Les jeunes femmes qui n’ont pour la plupart pas été scolarisées ou très peu n’ont pas de perspectives ni pour elles-mêmes ni pour leurs enfants.

Compte tenu de tous ces paramètres, les gens ont du mal à se projeter dans l’avenir.

Dans la région, les hommes pêchent mais le poisson se raréfie.
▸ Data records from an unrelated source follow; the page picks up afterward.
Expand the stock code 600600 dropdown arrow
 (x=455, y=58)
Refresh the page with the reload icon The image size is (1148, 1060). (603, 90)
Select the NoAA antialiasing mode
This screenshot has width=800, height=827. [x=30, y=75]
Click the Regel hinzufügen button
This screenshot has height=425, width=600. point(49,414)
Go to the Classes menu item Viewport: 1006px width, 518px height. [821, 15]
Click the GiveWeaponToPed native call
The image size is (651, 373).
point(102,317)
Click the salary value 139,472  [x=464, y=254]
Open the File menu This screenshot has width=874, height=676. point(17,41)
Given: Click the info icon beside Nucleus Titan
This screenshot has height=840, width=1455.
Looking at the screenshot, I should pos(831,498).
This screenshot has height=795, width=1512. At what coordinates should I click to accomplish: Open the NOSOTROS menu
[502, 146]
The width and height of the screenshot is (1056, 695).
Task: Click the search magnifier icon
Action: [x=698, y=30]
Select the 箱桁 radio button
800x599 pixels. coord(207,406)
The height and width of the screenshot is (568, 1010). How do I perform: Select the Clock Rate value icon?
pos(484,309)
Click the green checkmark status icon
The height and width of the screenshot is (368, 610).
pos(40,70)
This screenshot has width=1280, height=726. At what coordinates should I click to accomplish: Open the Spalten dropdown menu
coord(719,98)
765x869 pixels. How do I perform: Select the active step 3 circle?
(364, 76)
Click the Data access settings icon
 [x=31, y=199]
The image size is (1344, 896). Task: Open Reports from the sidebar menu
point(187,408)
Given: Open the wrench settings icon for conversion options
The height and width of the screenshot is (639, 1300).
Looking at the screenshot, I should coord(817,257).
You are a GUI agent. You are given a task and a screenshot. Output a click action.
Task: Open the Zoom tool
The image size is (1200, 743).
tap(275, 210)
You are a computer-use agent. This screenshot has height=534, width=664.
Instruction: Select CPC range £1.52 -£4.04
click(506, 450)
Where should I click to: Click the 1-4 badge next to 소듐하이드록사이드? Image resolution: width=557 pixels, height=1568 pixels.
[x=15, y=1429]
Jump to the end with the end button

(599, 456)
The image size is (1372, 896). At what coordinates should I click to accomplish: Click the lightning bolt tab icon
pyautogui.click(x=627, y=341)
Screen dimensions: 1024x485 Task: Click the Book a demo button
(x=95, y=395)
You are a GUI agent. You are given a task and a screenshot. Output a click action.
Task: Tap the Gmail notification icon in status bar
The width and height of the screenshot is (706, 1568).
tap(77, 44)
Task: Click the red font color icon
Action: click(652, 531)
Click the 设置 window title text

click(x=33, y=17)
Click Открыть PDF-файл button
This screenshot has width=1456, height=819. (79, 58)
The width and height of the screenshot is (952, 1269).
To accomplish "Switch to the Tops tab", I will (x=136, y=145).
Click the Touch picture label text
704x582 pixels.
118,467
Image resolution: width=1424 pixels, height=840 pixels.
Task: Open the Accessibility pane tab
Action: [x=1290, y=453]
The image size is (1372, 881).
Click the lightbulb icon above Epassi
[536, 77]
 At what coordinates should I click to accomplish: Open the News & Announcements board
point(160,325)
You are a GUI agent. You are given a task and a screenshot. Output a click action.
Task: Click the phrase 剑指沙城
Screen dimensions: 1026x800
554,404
L’agriculture n’est pas très développée à Fort-Dauphin même mais il y a différents cultures aux alentours.

Il me paraît essentiel d’aider les jeunes à survivre dans leur propre environnement (car très peu d’entre eux auront l’opportunité de partir) et il me semble que cela doit passer, en plus de l’éducation et de l’école, par le développement de l’agriculture, de l’arboriculture et du reboisement.

Les enfants, s’ils sont sensibilisés et formés, pourront à la fois se nourrir et en faire leur métier ; certains d’entre eux pourront peut- être nourrir leur familles.

Pour conclure, ce séjour m’a à la fois attristée car la situation de la région n’est vraiment pas terrible et les gens sont à tous les niveaux en grande difficulté, et pourtant les sourires et la bonne humeur sont au rendez-vous ! et à la fois motivée à contribuer à mon échelle à trouver des pistes pour améliorer l’avenir.

Petit bémol : Lokaro est très difficile d’accès, le seul moyen de transporter du matériel est de louer un 4×4, cela se complique encore durant la saison des pluies et le trajet représente une certaine organisation et un certain coût. (40 à 50 € le trajet).